Through our research, there are 3 main opportunity user groups in need:
No project is complete with the user’s say-so, which led us to the next phase of the project. We collaborated with the client for a focus group style discussion panel with members-of-the-public, featuring the 3 main user groups previously identified. Participants to the workshop were presented with a wide array of ideation concepts. Through 1-on-1 interviews and dot voting sessions, we collated the views and opinions of the public, to narrow and sieve those burning pain points to be answered:
With these key opportunity areas in mind, let us then take them and bring them into reality – to create the border clearance of tomorrow.
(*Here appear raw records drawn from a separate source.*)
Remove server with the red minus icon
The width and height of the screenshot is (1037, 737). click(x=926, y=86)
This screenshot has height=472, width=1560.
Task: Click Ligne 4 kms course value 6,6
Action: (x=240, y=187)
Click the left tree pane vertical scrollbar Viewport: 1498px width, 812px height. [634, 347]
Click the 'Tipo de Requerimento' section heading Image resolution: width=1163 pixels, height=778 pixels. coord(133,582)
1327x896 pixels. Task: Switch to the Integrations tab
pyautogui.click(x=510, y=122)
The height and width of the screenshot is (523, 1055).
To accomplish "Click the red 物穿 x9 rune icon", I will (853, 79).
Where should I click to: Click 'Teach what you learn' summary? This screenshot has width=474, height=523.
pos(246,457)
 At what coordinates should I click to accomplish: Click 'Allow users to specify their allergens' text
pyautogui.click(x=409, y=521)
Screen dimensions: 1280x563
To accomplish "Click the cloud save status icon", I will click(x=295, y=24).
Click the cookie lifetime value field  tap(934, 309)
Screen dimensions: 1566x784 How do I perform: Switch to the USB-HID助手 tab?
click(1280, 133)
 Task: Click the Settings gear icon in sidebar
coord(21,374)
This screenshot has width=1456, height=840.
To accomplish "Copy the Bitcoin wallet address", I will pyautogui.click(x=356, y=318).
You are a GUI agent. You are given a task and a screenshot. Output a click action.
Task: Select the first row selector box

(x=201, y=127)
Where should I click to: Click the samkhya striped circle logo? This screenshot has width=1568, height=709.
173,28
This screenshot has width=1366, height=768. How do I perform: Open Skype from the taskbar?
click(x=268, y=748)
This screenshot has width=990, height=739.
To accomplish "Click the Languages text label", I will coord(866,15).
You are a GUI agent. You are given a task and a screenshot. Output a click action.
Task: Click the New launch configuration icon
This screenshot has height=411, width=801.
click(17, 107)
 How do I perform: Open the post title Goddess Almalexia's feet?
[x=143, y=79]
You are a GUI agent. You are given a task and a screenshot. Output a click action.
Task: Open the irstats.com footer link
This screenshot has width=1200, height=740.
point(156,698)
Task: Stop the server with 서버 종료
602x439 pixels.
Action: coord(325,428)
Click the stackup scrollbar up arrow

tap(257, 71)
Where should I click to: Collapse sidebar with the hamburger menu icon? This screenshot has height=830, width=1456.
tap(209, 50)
A better world by design – that’s our motto. In this final phrase of the project, we aim to realise a proof-of-concept clearance gate, that can accommodate and test workflows of border clearance. We worked alongside engineers from the client to understand both the hardware and software involved, and built up a 1:1 scale model where various conceptual features of the gate can be tested.
We introduce ergonomics redesigns to the passport scanning stage, along with height-adaptive multi-facial scanning capabilities for biometric authentication, all with a robust backend monitoring system that keeps track of both the passenger within, and the machine operations of the gate.
Continue onwards to find out more about the individual conceptual gate subsystems.
The QR Passport Generation app simplifies group travel documentation and streamlines identification processes by leveraging QR code technology, allowing users to pre-generate QR codes that aggregate individual passport details into a single, scannable code for use during group travel.
This eliminates the need to manually present multiple passports at the clearance gates and cuts down on inconvenience.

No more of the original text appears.